WORK INSTRUCTION:
Retype word for word the stretch of entries below from the line that has "The image size is (935, 666)." through the line that has "The height and width of the screenshot is (360, 1462).", and omit the pictures.

SUPPLIED MATERIAL:
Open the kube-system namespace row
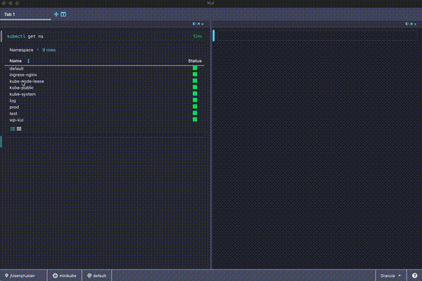coord(23,94)
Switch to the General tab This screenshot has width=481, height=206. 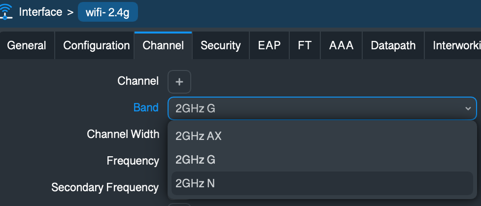[27, 46]
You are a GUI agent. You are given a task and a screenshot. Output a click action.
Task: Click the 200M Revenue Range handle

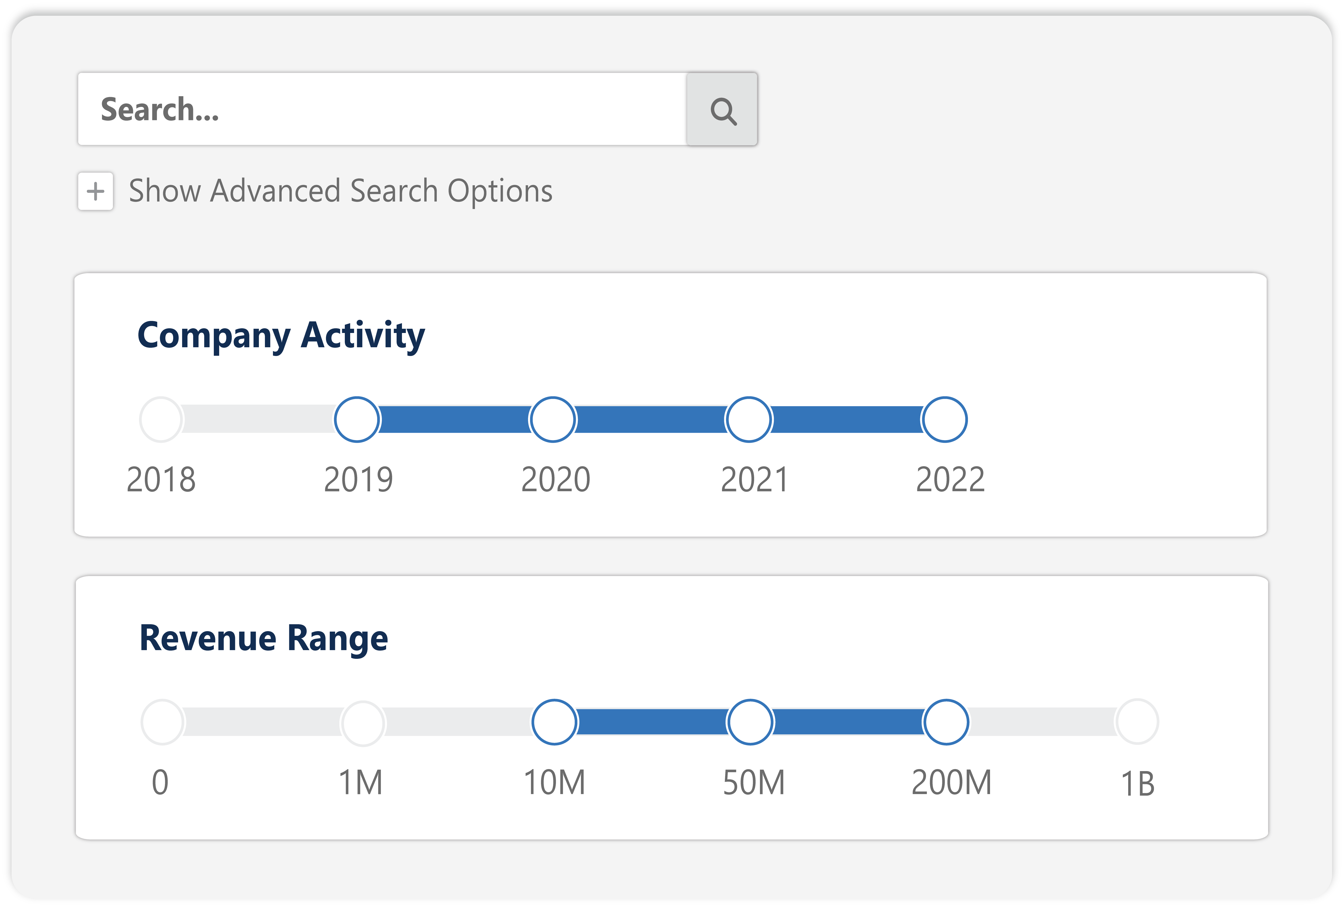pyautogui.click(x=946, y=722)
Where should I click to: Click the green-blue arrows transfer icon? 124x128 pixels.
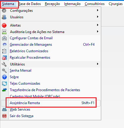[4, 90]
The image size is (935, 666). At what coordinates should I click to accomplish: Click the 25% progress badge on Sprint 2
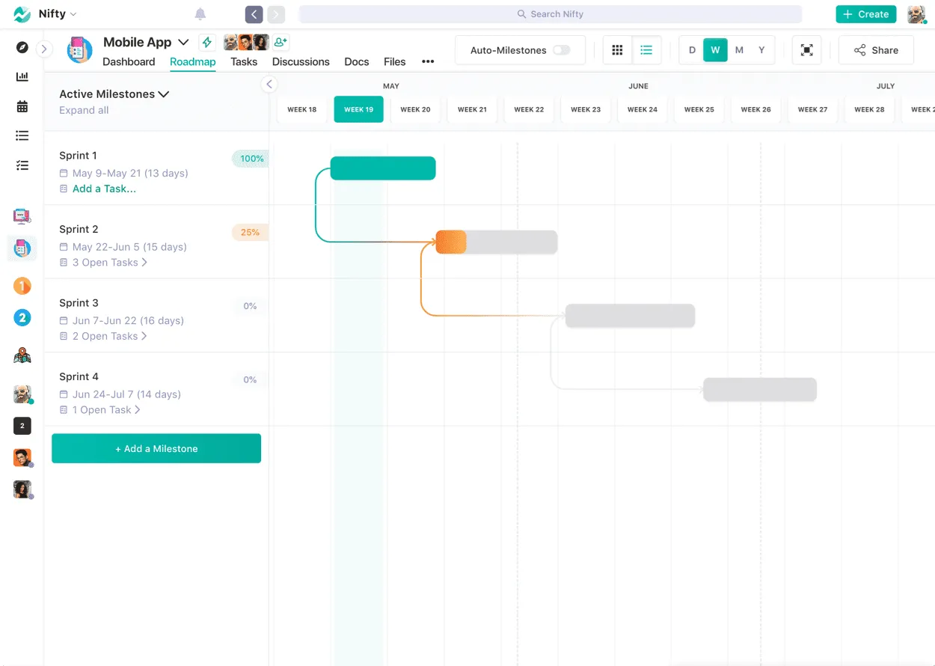(x=250, y=232)
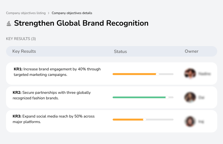
Task: Click the KR3 owner's avatar photo
Action: point(190,121)
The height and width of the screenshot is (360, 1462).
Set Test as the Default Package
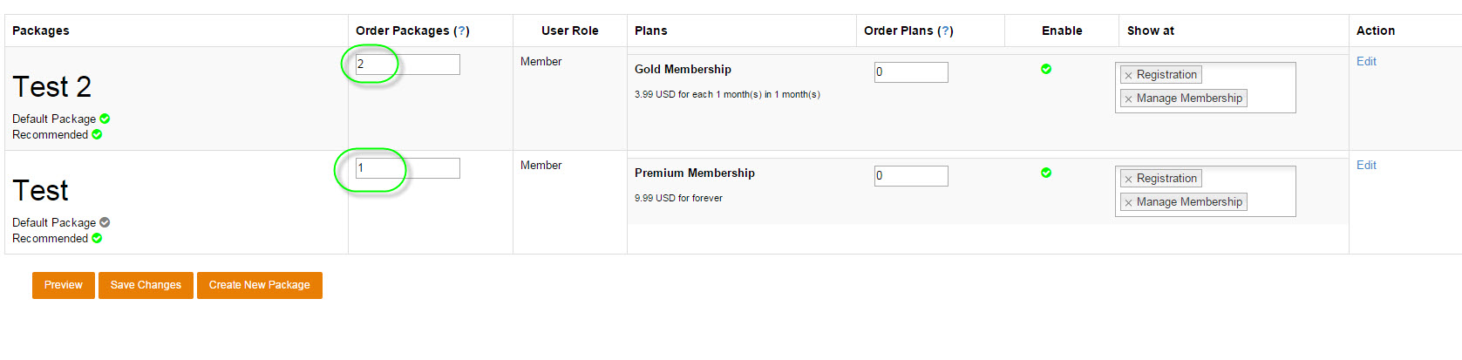[x=105, y=222]
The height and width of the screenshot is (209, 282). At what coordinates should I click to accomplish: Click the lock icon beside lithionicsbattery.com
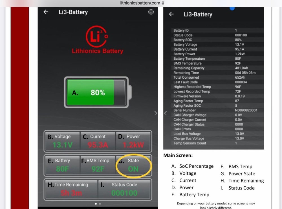click(163, 3)
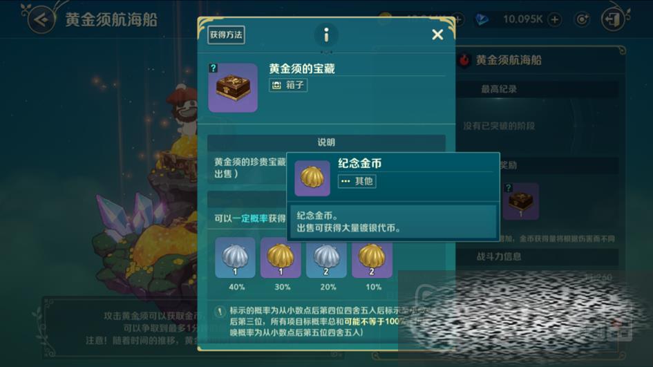Click the 箱子 category tag

point(288,86)
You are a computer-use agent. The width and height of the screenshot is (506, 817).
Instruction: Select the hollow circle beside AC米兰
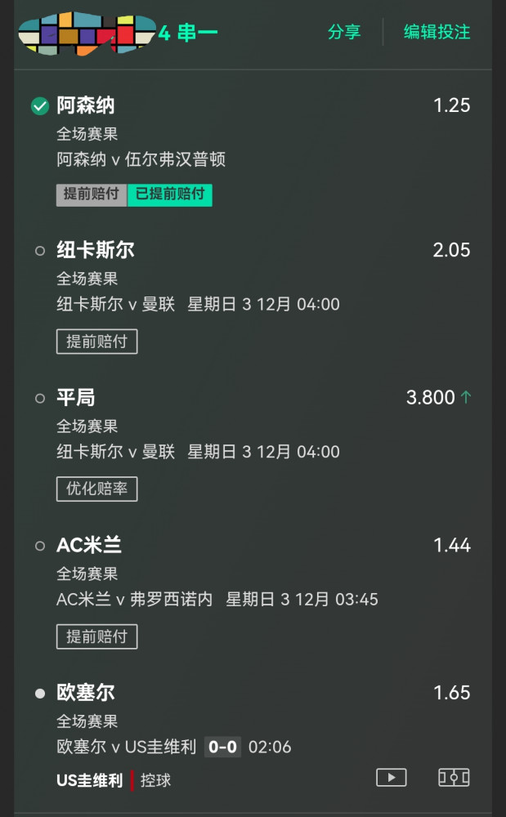[x=40, y=546]
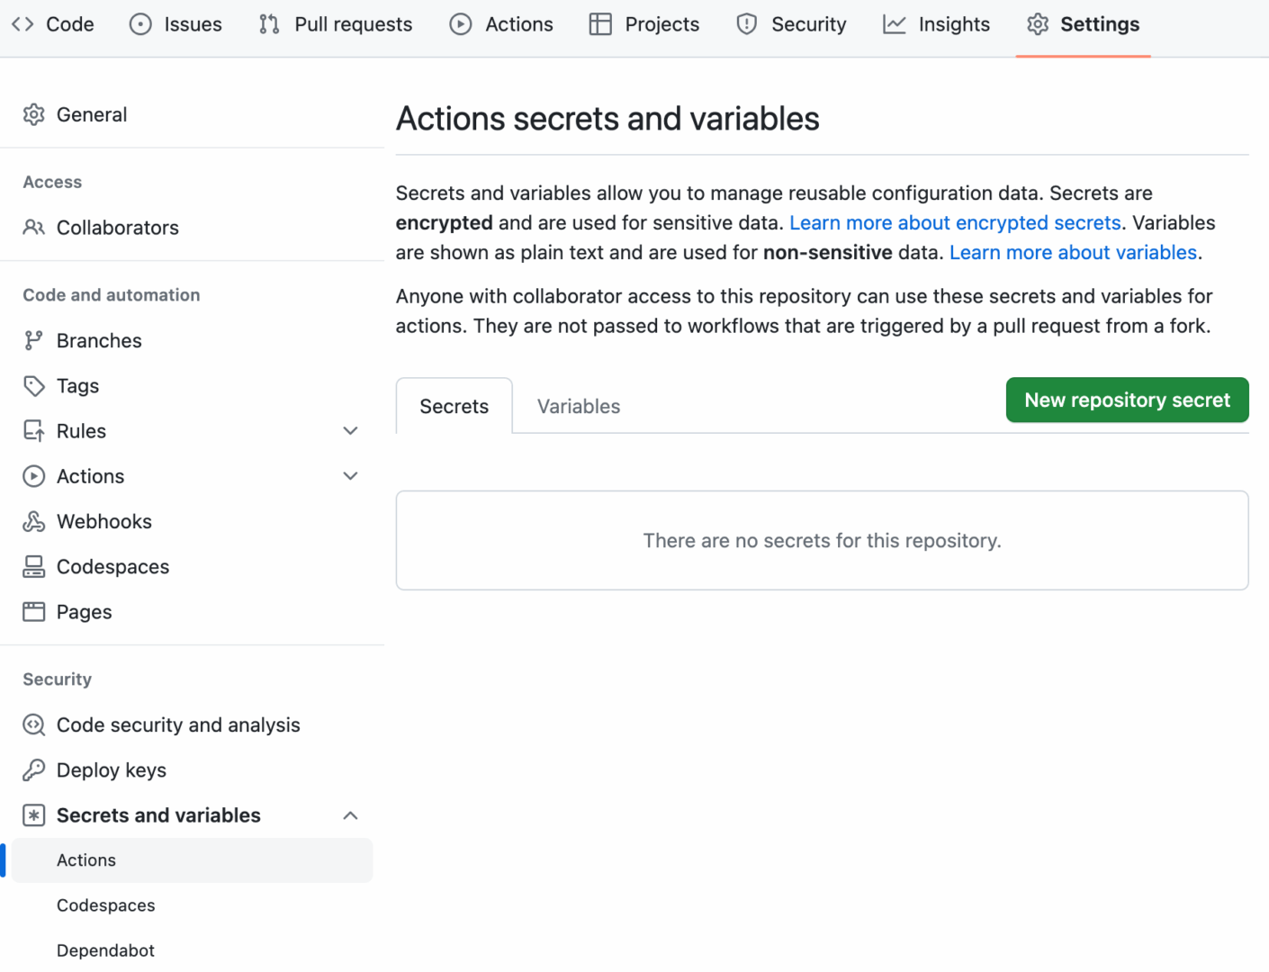Viewport: 1269px width, 972px height.
Task: Expand the Rules sidebar section
Action: coord(350,430)

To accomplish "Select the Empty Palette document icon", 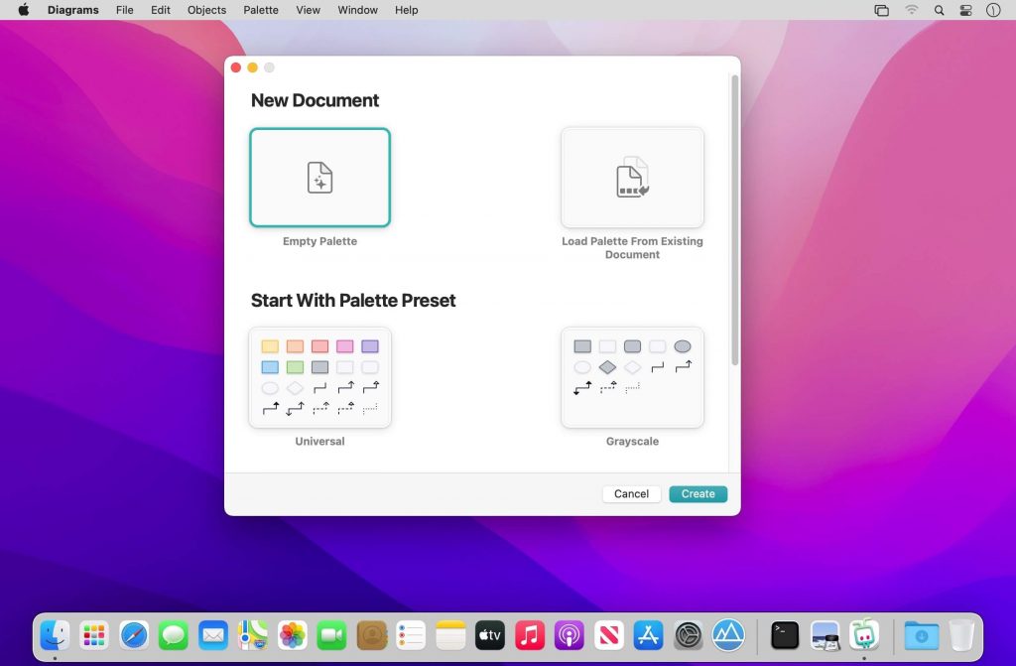I will (319, 178).
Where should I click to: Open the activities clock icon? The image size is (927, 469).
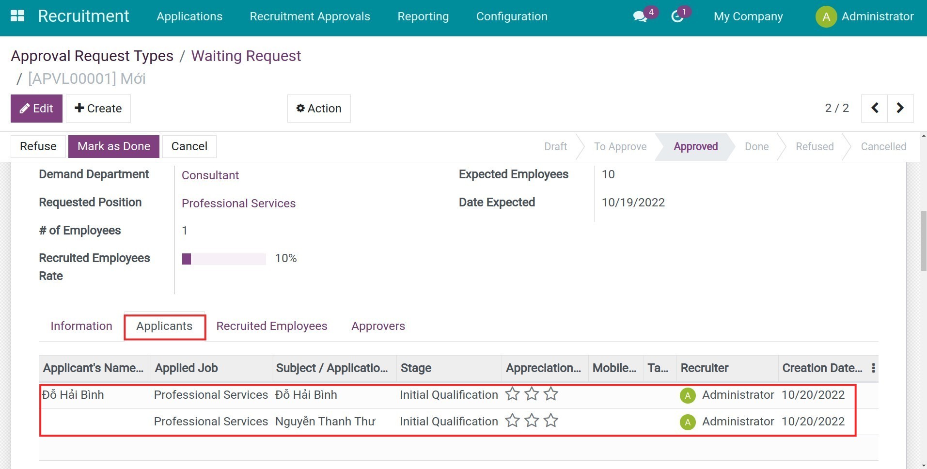click(x=677, y=16)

EXPECTED OUTPUT:
The image size is (935, 666). At what coordinates should I click to accomplish: Click the 25% progress badge on Sprint 2
(x=250, y=232)
Task: Click the KR3 owner's avatar photo
Action: point(190,121)
The height and width of the screenshot is (360, 1462).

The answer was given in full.